2010 Speakers & Panelists

Speakers

Mark G. Heesen

Mark G. Heesen - Morning Keynote Speaker

President, National Venture Capital Association

Mark Heesen has advocated for the venture capital industry, entrepreneurship and innovation for nearly two decades, first as NVCA's head of public policy and, since 1999 as the Association's president. Under Mark's leadership, the NVCA has grown in both scope and scale as it relates to its public policy agenda, research initiatives, and member programs. Mark is constantly engaged in legislative and regulatory issues surrounding information technology, life sciences and clean technology investing, providing strategic direction for the NVCA professional staff and managing a board of 26 venture capital practitioners.

Mark has taken a leadership position on behalf of the venture capital industry on issues such as carried interest taxation, financial services reform, the FDA regulatory approval process, highly skilled immigration, patent reform, U.S. competitiveness issues, energy reform, support for basic research funding and countless other policy issues that impact America's entrepreneurial ecosystem.

As the primary spokesperson for the venture capital industry, Mark is often called upon by the financial media, NVCA members, limited partners, and regional associations to offer insights and perspectives on trends and developments occurring within the asset class. He is a frequent presenter at industry conferences, a familiar and trusted source in news articles focusing on the venture industry, and a recurrent guest on CNBC and Bloomberg Television.
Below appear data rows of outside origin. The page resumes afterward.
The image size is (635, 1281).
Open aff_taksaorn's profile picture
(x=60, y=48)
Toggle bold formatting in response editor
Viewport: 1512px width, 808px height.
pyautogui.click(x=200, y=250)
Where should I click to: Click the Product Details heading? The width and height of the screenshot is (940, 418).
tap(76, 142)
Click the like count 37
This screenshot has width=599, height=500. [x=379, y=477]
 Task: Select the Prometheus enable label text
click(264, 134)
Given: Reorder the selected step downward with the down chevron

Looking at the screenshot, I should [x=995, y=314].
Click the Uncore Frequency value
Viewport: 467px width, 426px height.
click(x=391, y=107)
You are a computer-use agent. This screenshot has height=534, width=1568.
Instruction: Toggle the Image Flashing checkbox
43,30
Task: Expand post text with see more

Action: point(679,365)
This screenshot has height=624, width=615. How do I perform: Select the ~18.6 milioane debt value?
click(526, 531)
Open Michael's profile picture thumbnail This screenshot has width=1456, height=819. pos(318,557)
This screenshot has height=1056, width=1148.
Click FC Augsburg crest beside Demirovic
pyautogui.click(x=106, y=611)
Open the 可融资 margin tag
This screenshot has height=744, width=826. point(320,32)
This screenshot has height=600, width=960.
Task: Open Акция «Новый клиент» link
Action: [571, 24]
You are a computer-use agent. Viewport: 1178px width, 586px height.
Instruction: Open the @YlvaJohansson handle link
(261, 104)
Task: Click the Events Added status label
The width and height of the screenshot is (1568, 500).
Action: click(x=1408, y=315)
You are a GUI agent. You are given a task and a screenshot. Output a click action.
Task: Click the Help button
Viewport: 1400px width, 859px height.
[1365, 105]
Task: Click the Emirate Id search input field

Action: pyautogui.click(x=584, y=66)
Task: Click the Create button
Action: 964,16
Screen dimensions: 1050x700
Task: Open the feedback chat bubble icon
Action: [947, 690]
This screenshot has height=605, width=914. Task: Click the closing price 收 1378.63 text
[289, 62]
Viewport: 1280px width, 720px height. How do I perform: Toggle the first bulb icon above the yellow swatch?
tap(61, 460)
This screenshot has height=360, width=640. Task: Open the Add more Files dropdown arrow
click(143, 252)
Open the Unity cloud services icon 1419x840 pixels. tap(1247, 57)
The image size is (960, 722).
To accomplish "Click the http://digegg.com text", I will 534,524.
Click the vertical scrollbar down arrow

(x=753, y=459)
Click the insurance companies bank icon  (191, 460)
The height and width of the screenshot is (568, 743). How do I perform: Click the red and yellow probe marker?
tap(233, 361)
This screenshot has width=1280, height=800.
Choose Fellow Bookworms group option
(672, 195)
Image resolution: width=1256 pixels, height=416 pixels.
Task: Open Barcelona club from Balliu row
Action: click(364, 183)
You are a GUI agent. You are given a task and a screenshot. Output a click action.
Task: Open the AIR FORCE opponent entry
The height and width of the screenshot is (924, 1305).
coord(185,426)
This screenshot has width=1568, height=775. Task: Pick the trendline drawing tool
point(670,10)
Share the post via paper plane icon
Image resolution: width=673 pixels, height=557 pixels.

Prior to his work at NVCA, Mark was an aide to a former Governor of Pennsylvania and was Deputy Director for Federal Funds reporting to the Texas Legislature. Mark received a law degree with an emphasis in taxation from the Dickinson School of Law in 1984.

Brian Arthur

Brian Arthur - Keynote Speaker

Author of "The Nature of Technology: What it is and How it Evolves"

W. Brian Arthur is an External Faculty Member at the Santa Fe Institute and Coopers & Lybrand Fellow. From 1983 to 1996 he was Dean and Virginia Morrison Professor of Economics and Population Studies at Stanford University. He holds a Ph.D. from Berkeley in Operations Research, and has other degrees in economics, engineering and mathematics. Arthur pioneered the modern study of positive feedbacks or increasing returns in the economy--in particular their role in magnifying small, random events in the economy. His ideas have come much to the public eye with the recent legal case of the US Department of Justice vs. Microsoft. His work on increasing returns won him a Guggenheim Fellowship in 1987 and the Schumpeter Prize in Economics in 1990. Arthur is also one of the pioneers of the new science of complexity. His main interests are the economics of high technology; how business evolves in an era of high technology; cognition in the economy; and financial markets. Arthur was the first director of the Economics Program at the Santa Fe Institute in New Mexico; and he currently serves on the Board of the Institute. He is a consultant to Citicorp, McKinsey and Co, PriceWaterhouseCoopers, Intel, among others.

About his book:

The Nature of Technology is an elegant and powerful theory of the origins and evolution of technology. It accomplishes for the progress of technology what Thomas Kuhn's The Structure of Scientific Revolutions did for scientific progress. Arthur explains how transformative new technologies arise and how innovation really works. Conventional thinking ascribes the invention of technologies to "thinking outside the box," or vaguely to genius or creativity, but Arthur shows that such explanations are inadequate. Rather, technologies are put together from pieces - themselves technologies - that already exist.